- GIVEN INFORMATION
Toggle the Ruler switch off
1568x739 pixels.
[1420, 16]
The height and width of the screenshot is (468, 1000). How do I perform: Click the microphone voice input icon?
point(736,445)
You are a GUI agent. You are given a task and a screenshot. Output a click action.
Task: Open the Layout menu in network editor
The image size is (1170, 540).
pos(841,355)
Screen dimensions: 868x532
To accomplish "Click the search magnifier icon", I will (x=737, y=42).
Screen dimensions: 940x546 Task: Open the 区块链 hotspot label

--

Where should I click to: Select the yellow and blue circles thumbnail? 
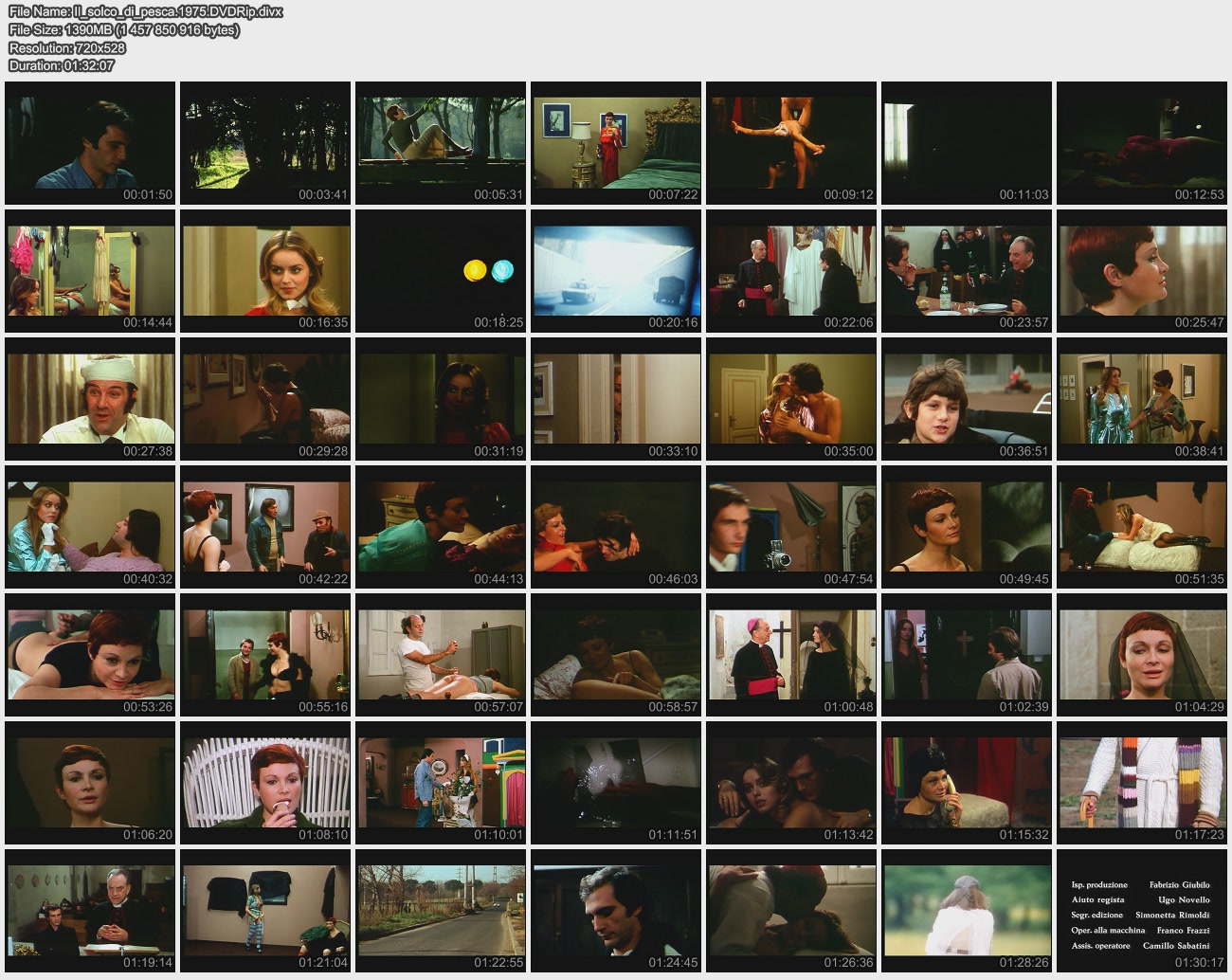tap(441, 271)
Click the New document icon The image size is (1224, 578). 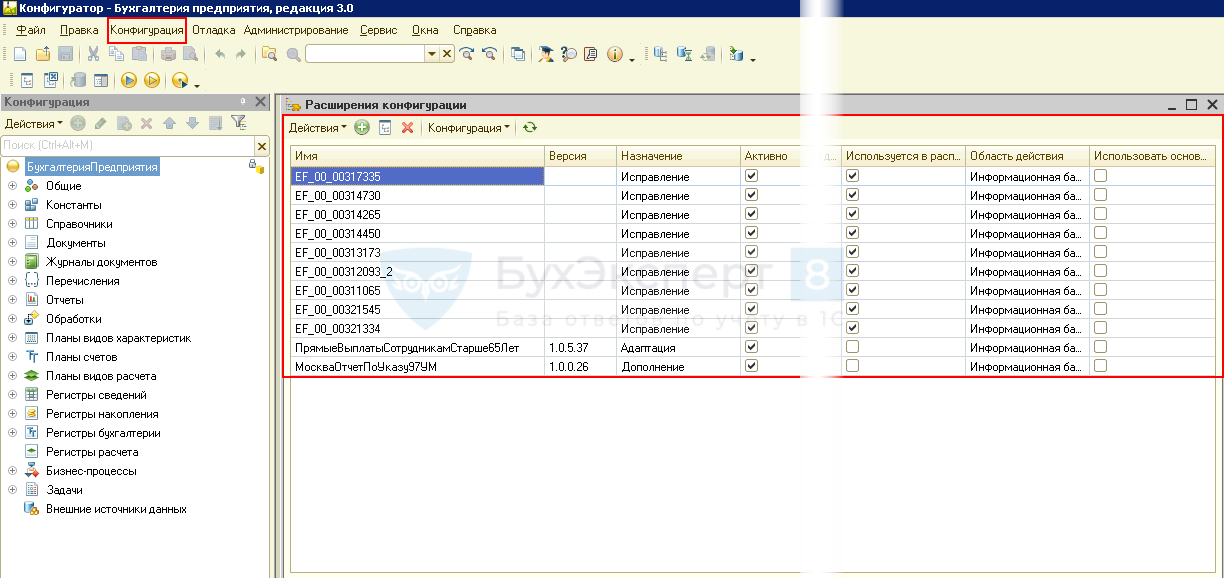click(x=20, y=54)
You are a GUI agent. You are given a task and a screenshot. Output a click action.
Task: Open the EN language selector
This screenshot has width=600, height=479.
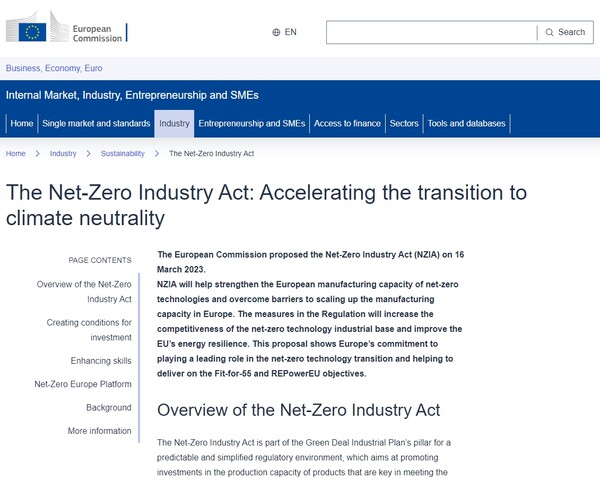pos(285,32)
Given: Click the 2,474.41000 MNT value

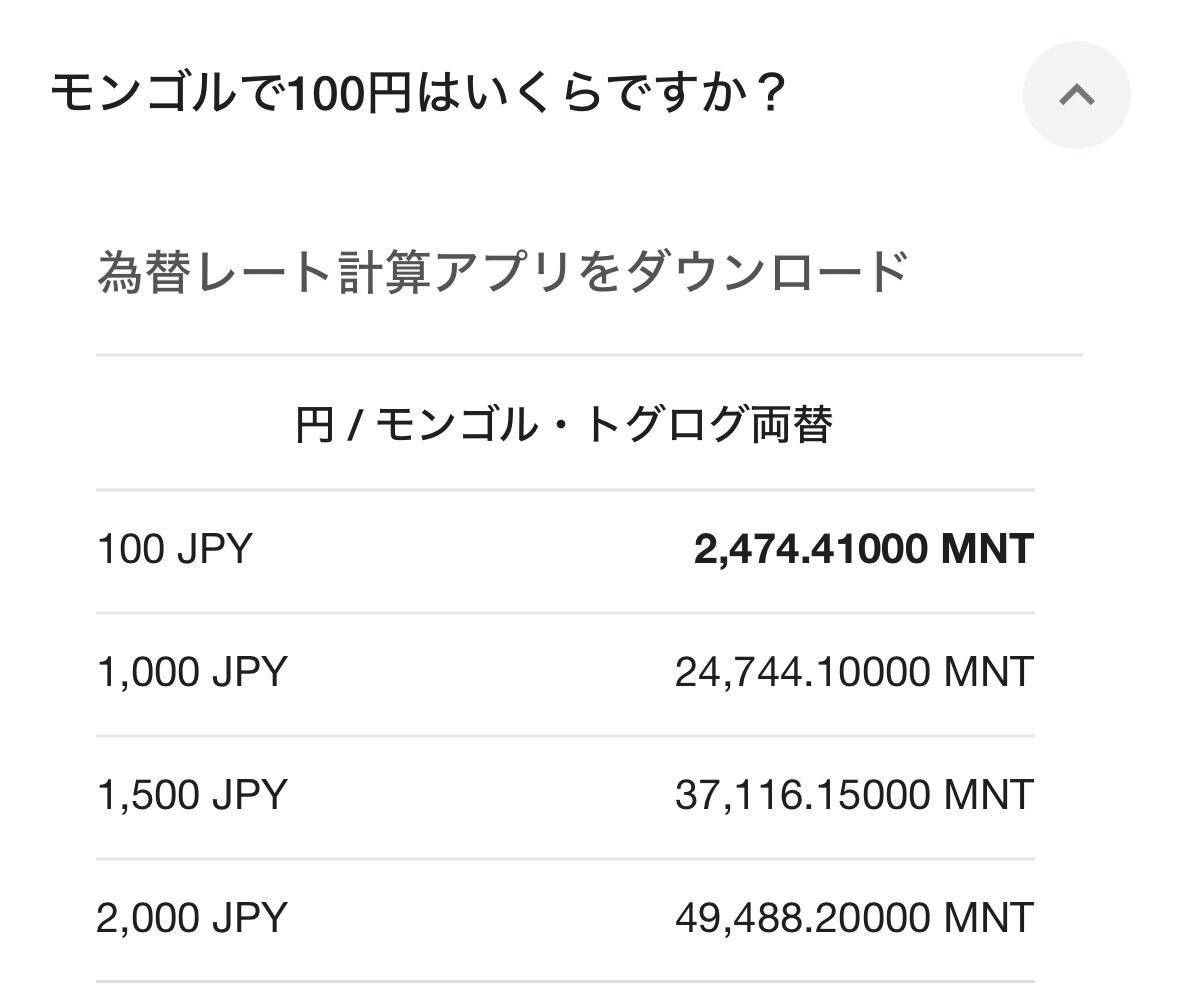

- WHAT NEEDS TO BE DONE
From the entries above, extract only the lines running from the one containing "Screen dimensions: 868x532" through the one containing "Screen dimensions: 940x546", inclusive.

- WRITTEN SOLUTION
Screen dimensions: 868x532
To accomplish "Click the search magnifier icon", I will (x=737, y=42).
Screen dimensions: 940x546 Task: Open the 区块链 hotspot label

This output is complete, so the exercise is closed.